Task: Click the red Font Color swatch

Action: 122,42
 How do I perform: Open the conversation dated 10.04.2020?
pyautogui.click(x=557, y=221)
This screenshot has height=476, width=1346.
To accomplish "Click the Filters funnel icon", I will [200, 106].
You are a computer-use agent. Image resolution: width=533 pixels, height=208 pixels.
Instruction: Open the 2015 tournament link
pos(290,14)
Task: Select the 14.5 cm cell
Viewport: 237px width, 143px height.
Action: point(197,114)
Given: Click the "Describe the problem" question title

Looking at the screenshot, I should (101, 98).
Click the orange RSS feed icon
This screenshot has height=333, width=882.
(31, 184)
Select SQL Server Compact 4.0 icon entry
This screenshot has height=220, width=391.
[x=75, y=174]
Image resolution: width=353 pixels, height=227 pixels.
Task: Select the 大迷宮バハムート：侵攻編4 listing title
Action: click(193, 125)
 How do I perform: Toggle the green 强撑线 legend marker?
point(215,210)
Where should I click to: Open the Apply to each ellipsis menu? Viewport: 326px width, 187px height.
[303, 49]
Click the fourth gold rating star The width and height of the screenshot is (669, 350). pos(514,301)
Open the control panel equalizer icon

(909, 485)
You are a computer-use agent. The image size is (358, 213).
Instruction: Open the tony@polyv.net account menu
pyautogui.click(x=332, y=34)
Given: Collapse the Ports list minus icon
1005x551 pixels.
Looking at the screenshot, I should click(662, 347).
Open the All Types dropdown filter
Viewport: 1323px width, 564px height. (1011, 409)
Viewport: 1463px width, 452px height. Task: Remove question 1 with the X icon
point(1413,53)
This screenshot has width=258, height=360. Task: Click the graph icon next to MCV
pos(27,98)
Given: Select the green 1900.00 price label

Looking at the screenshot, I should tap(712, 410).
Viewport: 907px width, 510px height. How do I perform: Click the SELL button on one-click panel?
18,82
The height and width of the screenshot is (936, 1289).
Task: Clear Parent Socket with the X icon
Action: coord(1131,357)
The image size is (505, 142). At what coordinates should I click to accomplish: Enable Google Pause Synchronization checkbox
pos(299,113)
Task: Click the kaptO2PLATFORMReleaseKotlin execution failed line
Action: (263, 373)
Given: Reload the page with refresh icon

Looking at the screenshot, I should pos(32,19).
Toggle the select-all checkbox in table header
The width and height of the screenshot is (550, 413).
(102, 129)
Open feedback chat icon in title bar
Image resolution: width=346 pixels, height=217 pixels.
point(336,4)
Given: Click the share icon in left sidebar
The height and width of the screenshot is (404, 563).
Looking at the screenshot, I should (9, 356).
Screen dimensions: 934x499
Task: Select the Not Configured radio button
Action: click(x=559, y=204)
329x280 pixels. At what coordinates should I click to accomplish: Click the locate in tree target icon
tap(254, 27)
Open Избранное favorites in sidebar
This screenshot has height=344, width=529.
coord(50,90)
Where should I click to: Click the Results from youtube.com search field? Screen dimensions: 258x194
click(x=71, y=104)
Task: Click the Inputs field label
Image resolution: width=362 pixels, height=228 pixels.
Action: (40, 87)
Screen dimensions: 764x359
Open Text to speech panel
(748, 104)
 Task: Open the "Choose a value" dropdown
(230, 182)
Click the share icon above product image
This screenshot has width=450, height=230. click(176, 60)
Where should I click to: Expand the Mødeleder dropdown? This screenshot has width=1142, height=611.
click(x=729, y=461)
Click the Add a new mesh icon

(The task) Wherever the word "agent" turns up in the records above, copy the line that holds it.

(Answer for the task)
You are a computer-use agent. Image resolution: width=533 pixels, height=208 pixels.
You are a computer-use agent. The image size is (358, 213).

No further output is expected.